*** Data records ***
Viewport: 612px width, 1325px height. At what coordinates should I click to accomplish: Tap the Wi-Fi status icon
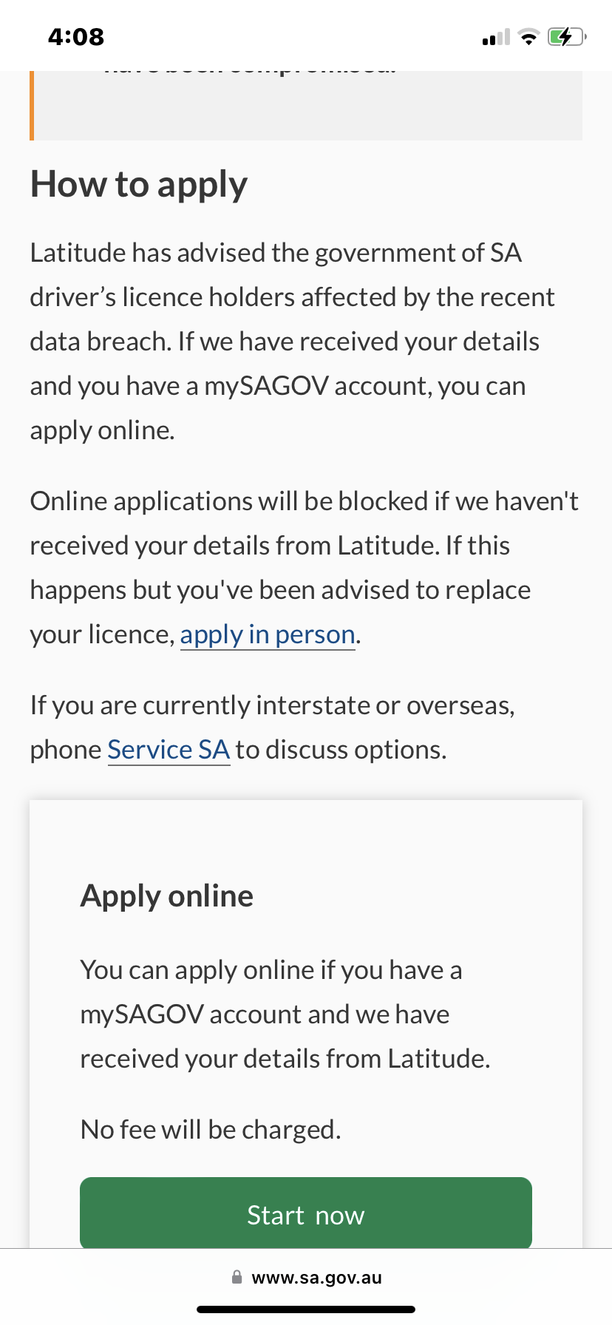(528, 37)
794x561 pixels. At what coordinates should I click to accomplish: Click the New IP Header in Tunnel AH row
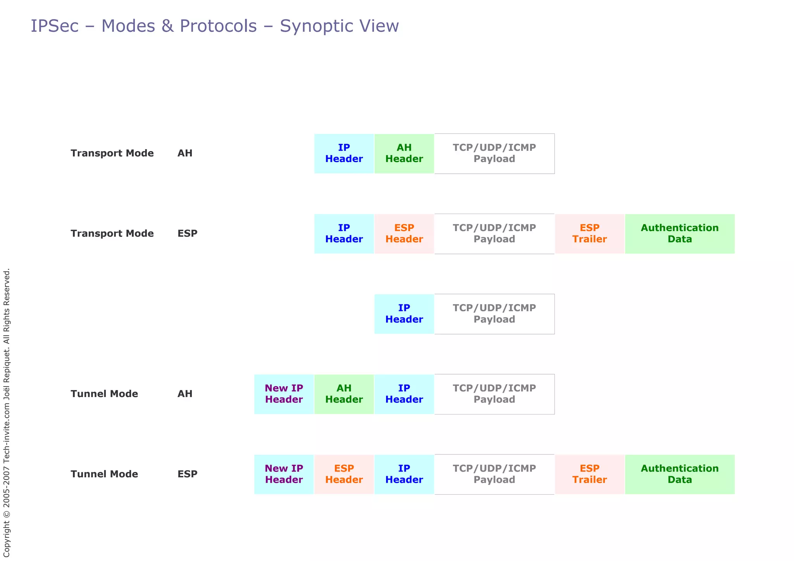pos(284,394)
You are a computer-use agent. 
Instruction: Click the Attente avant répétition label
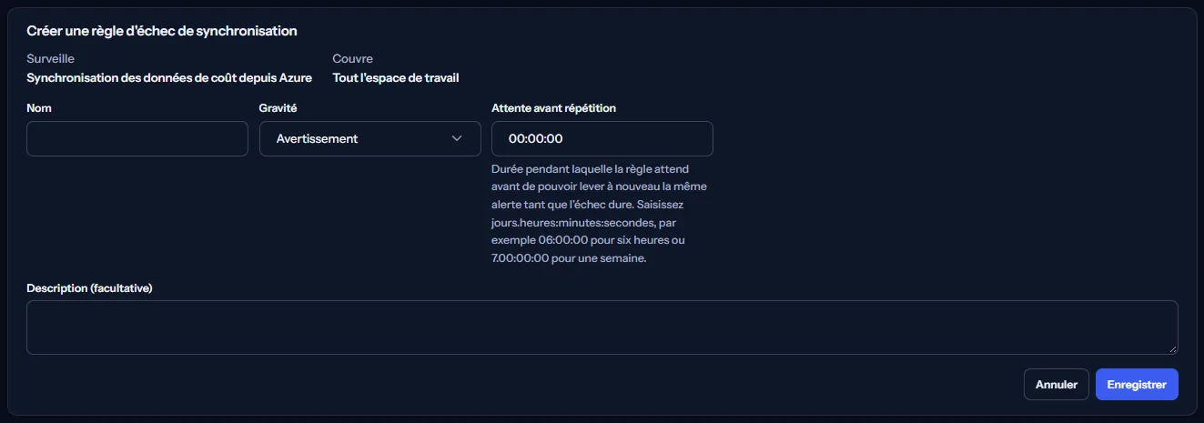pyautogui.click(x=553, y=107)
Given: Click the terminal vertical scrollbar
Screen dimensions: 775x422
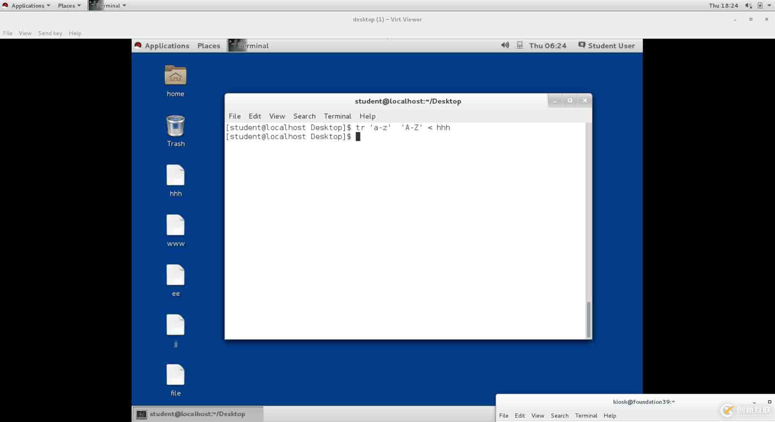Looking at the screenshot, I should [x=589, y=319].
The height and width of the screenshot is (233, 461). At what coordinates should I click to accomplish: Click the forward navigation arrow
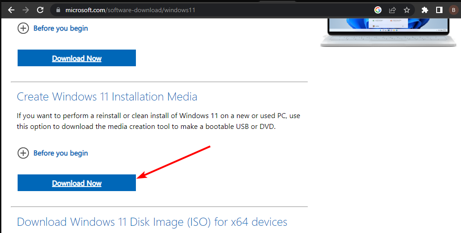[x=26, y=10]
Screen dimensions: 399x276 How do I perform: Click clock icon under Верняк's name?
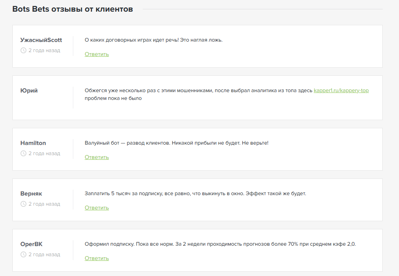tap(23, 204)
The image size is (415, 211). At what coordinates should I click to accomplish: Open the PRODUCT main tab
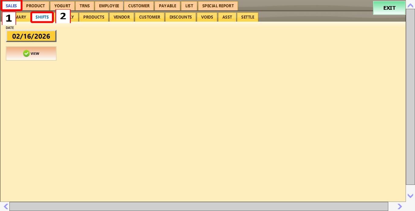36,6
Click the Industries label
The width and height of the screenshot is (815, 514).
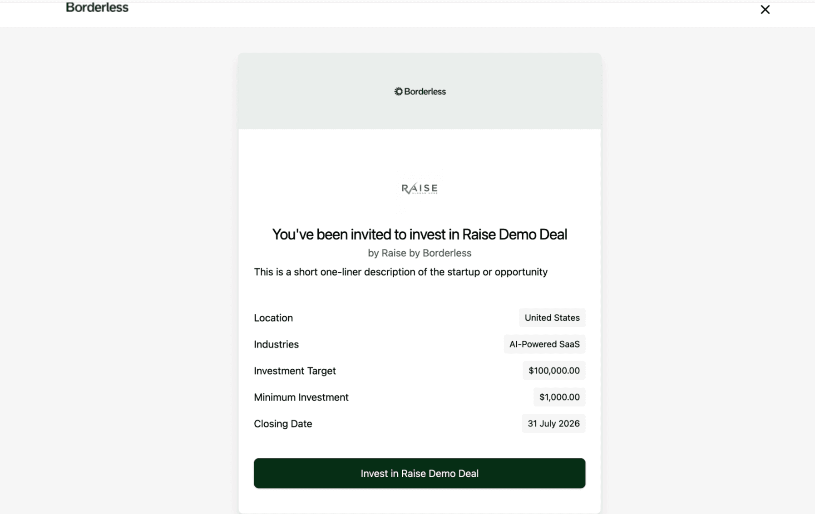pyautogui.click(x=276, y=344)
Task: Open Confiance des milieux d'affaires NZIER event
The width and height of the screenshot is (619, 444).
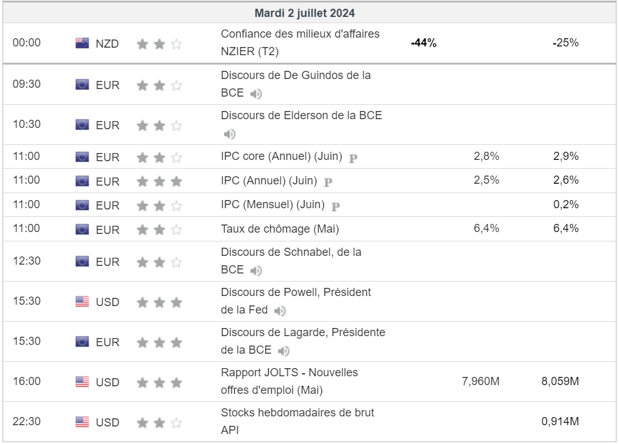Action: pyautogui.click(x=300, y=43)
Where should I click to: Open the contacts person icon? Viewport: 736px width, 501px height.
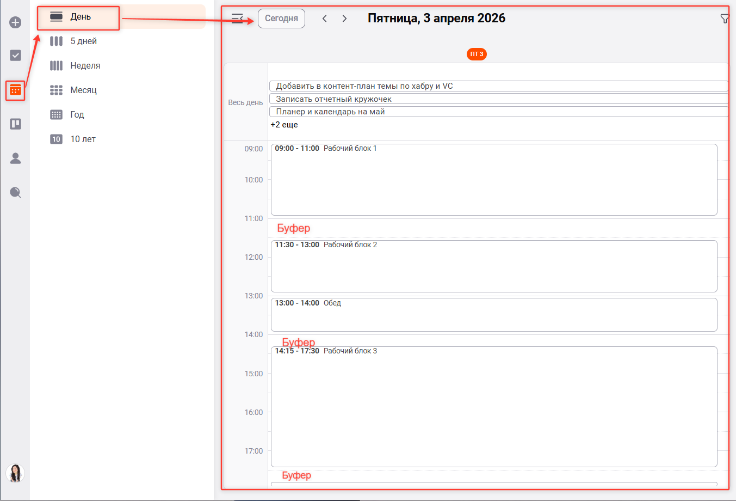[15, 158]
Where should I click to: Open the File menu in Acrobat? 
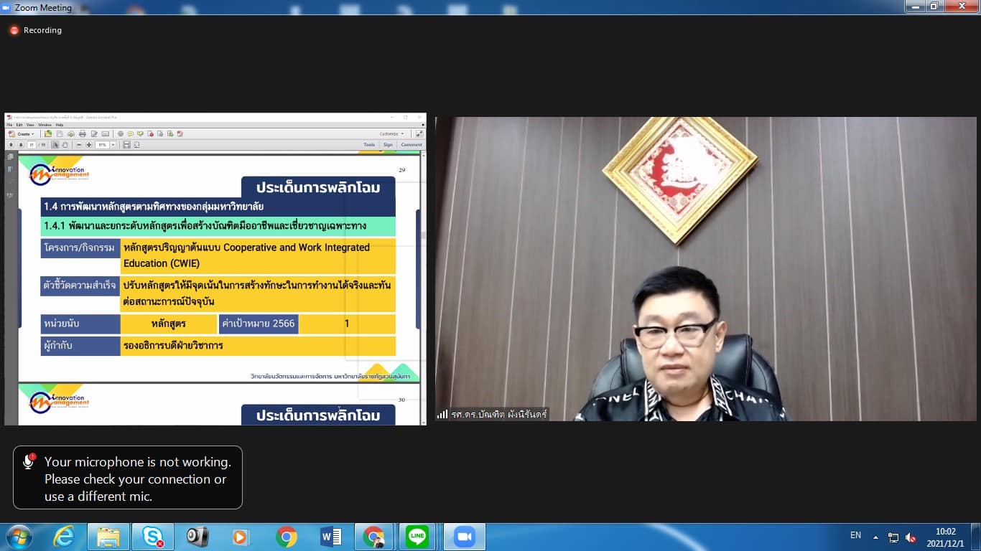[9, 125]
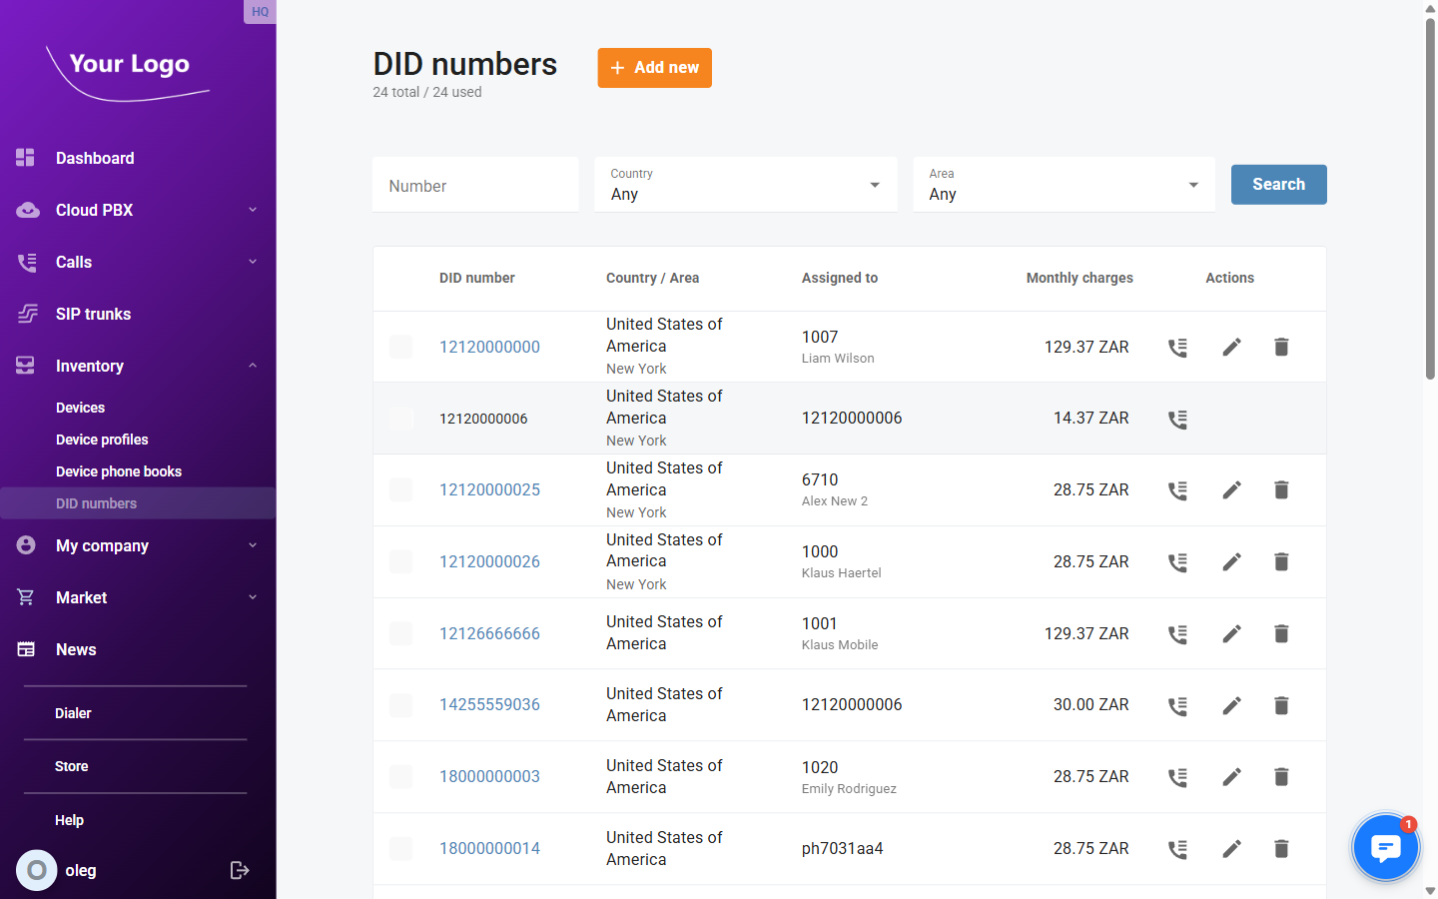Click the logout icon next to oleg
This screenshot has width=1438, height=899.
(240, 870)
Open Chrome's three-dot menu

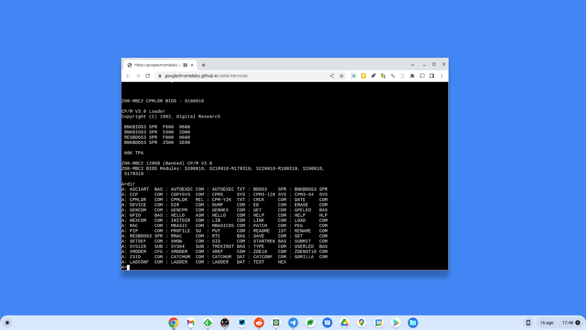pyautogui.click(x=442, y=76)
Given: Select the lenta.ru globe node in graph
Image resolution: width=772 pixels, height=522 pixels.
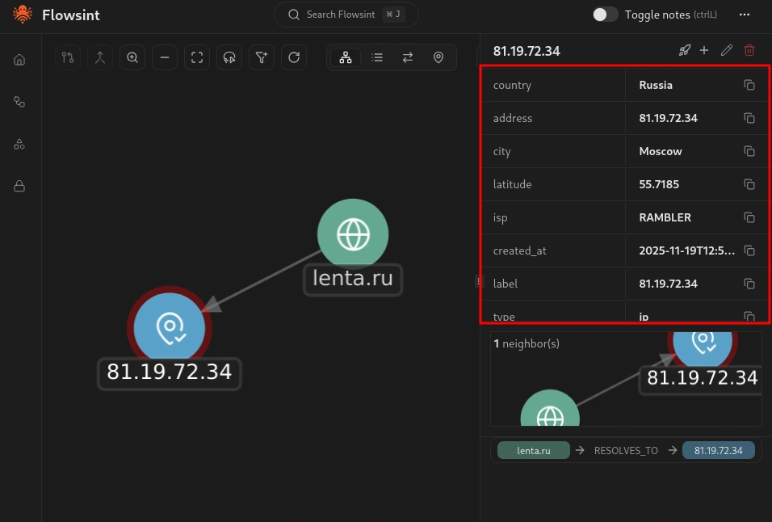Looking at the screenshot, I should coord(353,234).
*** End of Data records ***
## [Exercise details]
Except for the pictures, write the data out exactly.

## [Exercise response]
Viewport: 612px width, 1325px height. At what coordinates should I click to accomplish: Tap the Wi-Fi status icon
(528, 37)
794x561 pixels. At what coordinates should I click to accomplish: Click the New IP Header in Tunnel AH row
pos(284,394)
You are a computer-use agent. 
Instruction: Click the Attente avant répétition label
pyautogui.click(x=553, y=107)
Given: Click the terminal vertical scrollbar
Screen dimensions: 775x422
Looking at the screenshot, I should [x=589, y=319].
The height and width of the screenshot is (233, 461). At what coordinates should I click to accomplish: Click the forward navigation arrow
[x=26, y=10]
Screen dimensions: 399x276 How do I perform: Click clock icon under Верняк's name?
tap(23, 204)
The image size is (415, 211). At what coordinates should I click to accomplish: Open the PRODUCT main tab
36,6
Click the Industries label
The width and height of the screenshot is (815, 514).
pyautogui.click(x=276, y=344)
Task: Open Confiance des milieux d'affaires NZIER event
The width and height of the screenshot is (619, 444).
Action: pyautogui.click(x=300, y=43)
Where should I click to: Open the contacts person icon? Viewport: 736px width, 501px height.
[15, 158]
Where should I click to: Open the File menu in Acrobat? 
[9, 125]
Click the logout icon next to oleg
This screenshot has width=1438, height=899.
(240, 870)
Open Chrome's three-dot menu

pyautogui.click(x=442, y=76)
Given: Select the lenta.ru globe node in graph
Image resolution: width=772 pixels, height=522 pixels.
Looking at the screenshot, I should coord(353,234).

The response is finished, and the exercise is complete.